El próximo lunes 12 de junio los antorchistas del país
llevaremos a cabo una magna concentración en el zócalo
de la Ciudad de México; marcharemos más de 70
mil personas provenientes de la toda la República Mexicana
para, de nueva cuenta, exigir la liberación de los presos
políticos del gobierno panista de Querétaro.
Más de un año llevan en las mazmorras del penal
de San José el Alto la profesora Cristina Rosas Illescas
y el Sr. Pánfilo Reséndiz de Santiago; sus delitos:
encabezar a los queretanos humildes para lograr una vida mas
digna y decorosa, es decir, encabezarlos en su lucha por vivienda,
agua, luz, drenaje, escuelas, becas, etc. Luchar por los pobres
es delito en Querétaro. Lo ha prohibido, so pena de cárcel,
el gobierno fascistoide de Francisco Garrido Patrón,
gobernador de dicha entidad y de su Secretario de Gobierno Alfredo
Botello Montes. Está prohibido el derecho a la libre
manifestación de las ideas (sólo se permite la
propaganda de los partidos políticos, no así de
cualquiera organización ciudadana que disienta del gobierno);
las plazas públicas son de uso exclusivo del gobierno,
o, cuando ellos así lo consideren, para algún
evento que no ponga en entredicho su actuar. En Querétaro
los derechos humanos se han vuelto nugatorios; la manifestación
pública sólo se permite con la “autorización”
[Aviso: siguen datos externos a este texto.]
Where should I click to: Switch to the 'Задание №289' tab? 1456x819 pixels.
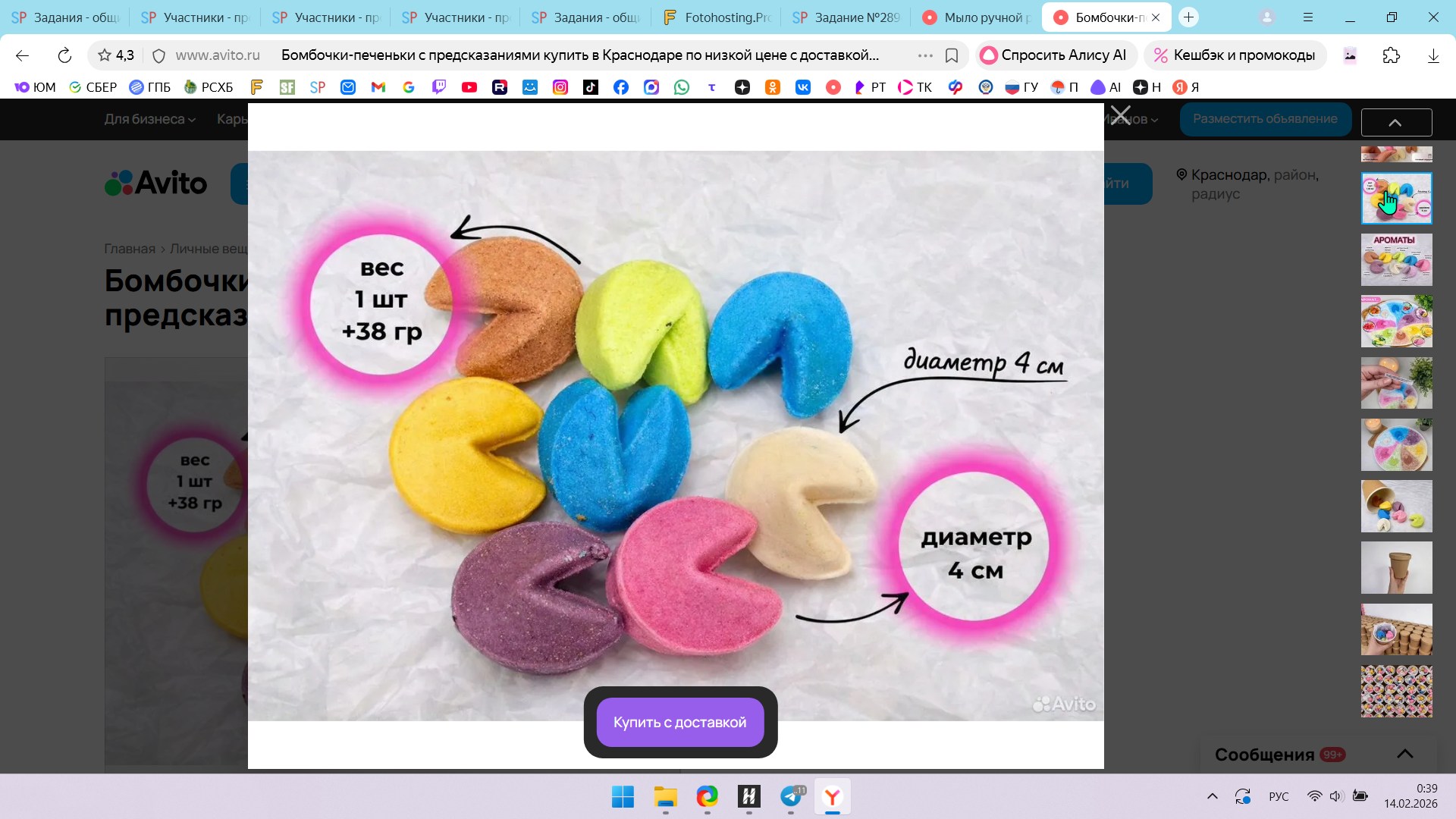click(846, 17)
del propio gobierno. En resumen, en Querétaro está
prohibida prácticamente toda libertad y negados, de facto,
todos los derechos constitucionales.
Pero, quizá, lo peor que nos pueda ocurrir a los mexicanos
es que empecemos a ver con naturalidad la represión gubernamental,
a acostumbrarnos a ella y a perder la sensibilidad; que veamos
con indiferencia cómo se pisotean los derechos humanos,
y que contemplemos sin indignarnos cómo se mata a obreros
y ciudadanos inermes, y cómo se encarcela a inocentes,
como es el caso de los antorchistas de Querétaro. Realmente
sería peligroso, e incluso denigrante, que los ciudadanos
contemplemos escenas como las que en días recientes ha
venido transmitiendo con lujo de detalle la televisión
sobre los acontecimientos en Lázaro Cárdenas,
Michoacán y San Salvador Atenco, donde las fuerzas del
orden público han hecho gala de brutalidad con la población
civil.
Sería denigrante, porque al pueblo de México
le ha costado sangre el derecho a la libertad, desde Don Miguel
Hidalgo, que con su vida y la de muchos mexicanos ilustres pagó
la Independencia de México; la lucha tenaz que sostuvo
Don Benito Juárez y los grandes hombres que llevaron
a cabo la Revolución Mexicana, y que también ofrendaron
su vida por la libertad.
Sería peligroso porque la derecha mexicana, que se
ha encumbrado en el poder y que hoy se ha atrevido a matar obreros,
no solamente lo concebirá como una “eventualidad”
para mantener “el orden público”, sino que
la llevaría a envalentonarse, trayendo como consecuencia,
obviamente, mayor represión y negación de las
libertades y de todos los derechos.
Por todo lo anterior, porque Cristina Rosas y Pánfilo
Reséndiz son inocentes, presos de conciencia del gobierno
panista de Garrido Patrón, y porque los antorchistas
estamos a favor de la paz social y la libertad, el 12 de junio
marcharemos desde el Ángel de la Independencia al Zócalo,
para, de nueva cuenta, solicitar la intervención del
Presidente de la República, a fin de que se hagan respetar
los derechos humanos y cese la represión en Querétaro.